_What is needed_
From the Pennsylvania mail-in ballot case summary below, list every organization on whose behalf the lawsuit was filed.

_Page text_
##############################
Pennsylvania State Conference of the NAACP et al. v. Schmidt et al

  • Status: Active
  • Court: United States Court for the Western District of Pennsylvania
  • Latest Update: Nov 07, 2022

The American Civil Liberties Union and the ACLU of Pennsylvania have filed a federal lawsuit to ensure that Pennsylvania mail-in ballots that are missing a handwritten date on the return envelope or dated incorrectly are counted.

The American Civil Liberties Union and the ACLU of Pennsylvania have filed a federal lawsuit to ensure that Pennsylvania mail-in ballots that are missing a handwritten date on the return envelope or dated incorrectly are counted. The filing comes after the state Supreme Court ordered that ballots without a date or with an incorrect date on the envelope be segregated from other ballots and left uncounted, raising serious questions about the potential disenfranchisement of an untold number of Pennsylvania voters.

In October, the United States Supreme Court rendered moot a lower court’s opinion that misdated mail-in ballots cannot be used to disenfranchise voters. That decision did not overturn the lower court’s ruling, but it prevented that ruling from becoming precedent. The Civil Rights Act clearly states that otherwise eligible ballots cannot be disqualified due to such immaterial technicalities as a paperwork mistake.

The lawsuit was filed on behalf of Pennsylvania State Conference of the NAACP, League of Women Voters of Pennsylvania, Common Cause PA, Make The Road PA, POWER Interfaith, and the Black Political Empowerment Project (BPEP). These organizations have led expansive get-out-the-vote and voter education efforts which are burdened and undermined by hyper-technical rules that could wrongly disenfranchise thousands of Pennsylvania voters.

On November 30, 2022, the plaintiffs' complaint was amended to add eight voters from across the commonwealth, all of whom were disenfranchised in the 2022 general election because of the state rule prohibiting the counting of mail ballots with undated or incorrectly dated return envelopes.

On November 21, 2023, the district court ruled in favor of the plaintiffs, finding that federal law requires that Pennsylvania voters’ mail ballots be counted even when the voter forgets to write the date on the outer mail ballot envelope or writes a date that is somehow “incorrect.”

The intervenor defendants appealed the ruling to the United States Court of Appeals for the Third Circuit. On March 27, 2024, a three-judge panel of the appeals court overturned the district court ruling. On April 10, 2024, the plaintiffs filed a petition for the case to be heard en banc, meaning that it would be heard and decided by all of the sitting judges on the appeals court. On April 30, the full court issued its decision to not hear the case en banc.

The case is now back before the federal district court to consider the constitutional equal protection issue. The plaintiffs have also asked for review by the United States Supreme Court on the statutory interpretation question.
##############################
_Dataset records_
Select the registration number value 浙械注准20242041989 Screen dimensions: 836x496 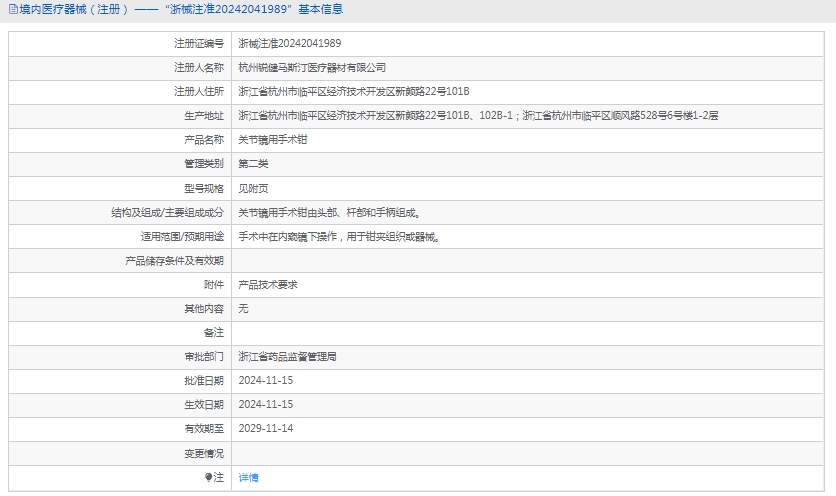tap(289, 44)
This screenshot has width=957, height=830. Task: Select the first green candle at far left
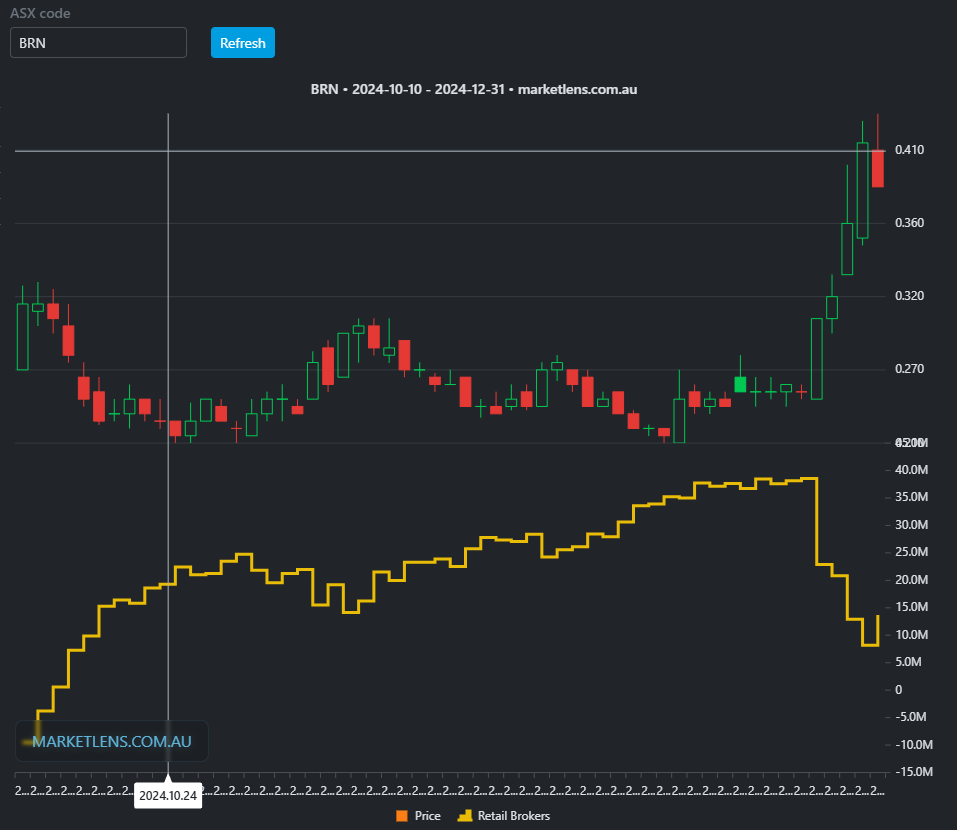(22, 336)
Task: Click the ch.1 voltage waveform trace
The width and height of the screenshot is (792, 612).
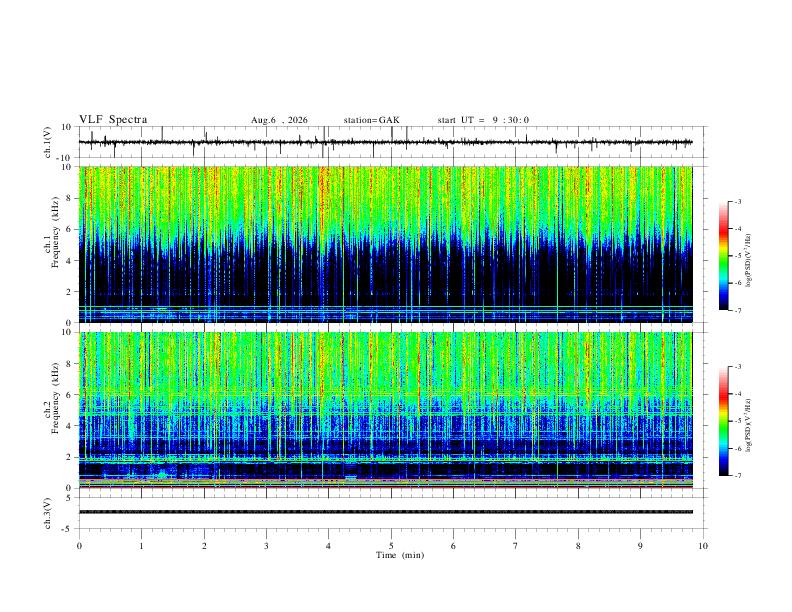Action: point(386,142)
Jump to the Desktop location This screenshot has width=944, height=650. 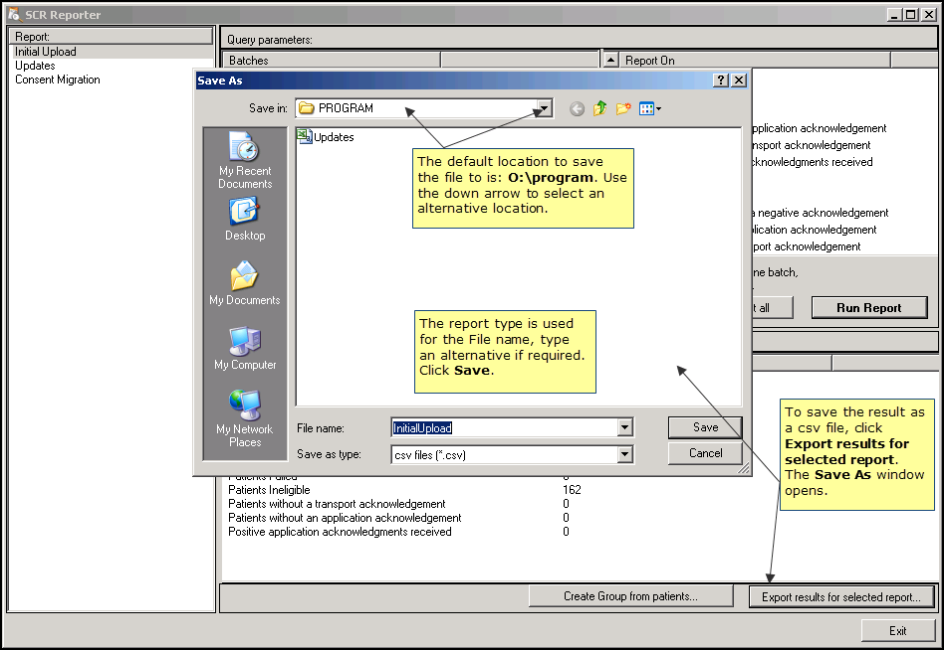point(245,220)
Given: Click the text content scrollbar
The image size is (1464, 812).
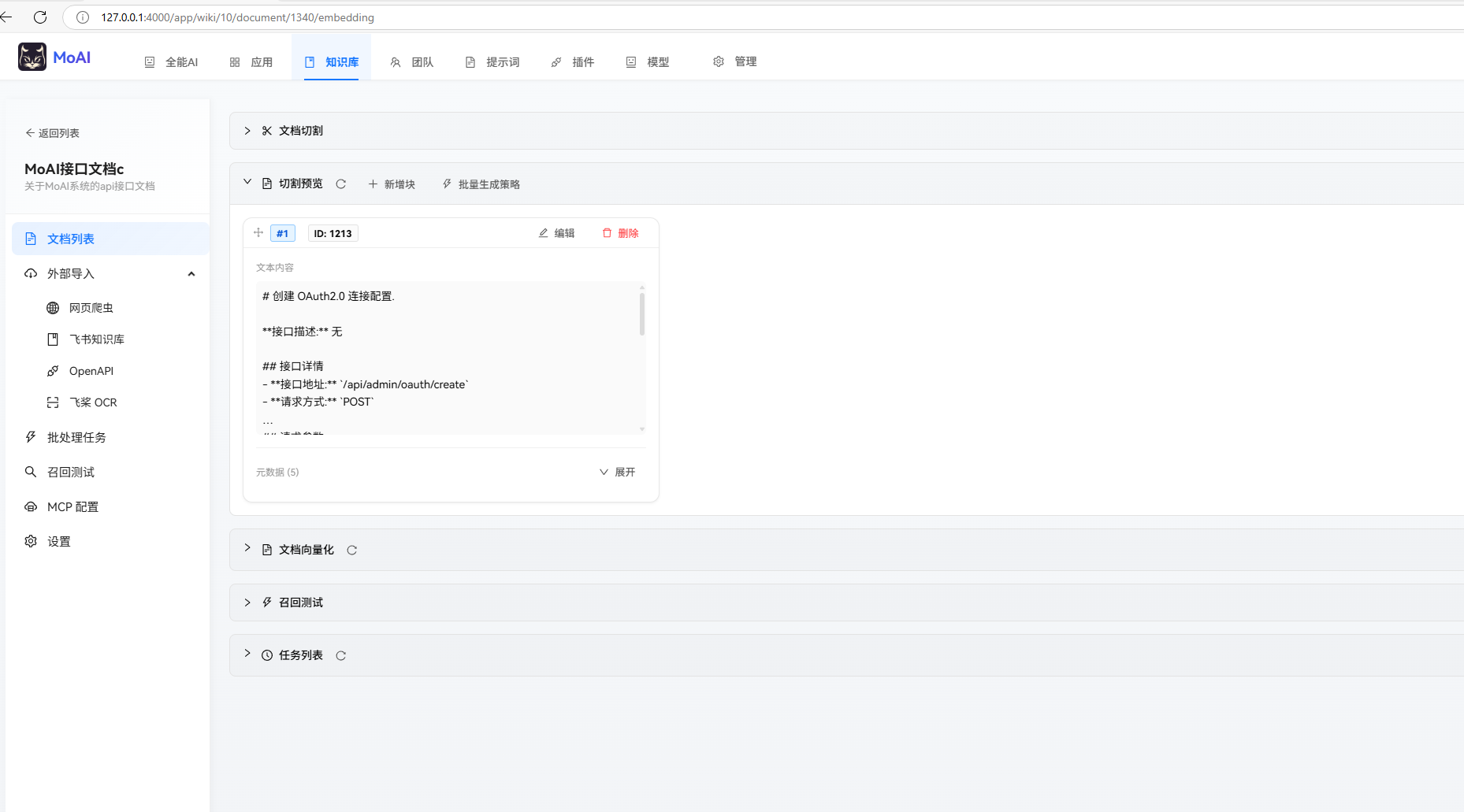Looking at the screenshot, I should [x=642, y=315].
##############################
_The completed task_
- Pennsylvania State Conference of the NAACP
- League of Women Voters of Pennsylvania
- Common Cause PA
- Make The Road PA
- POWER Interfaith
- Black Political Empowerment Project (BPEP)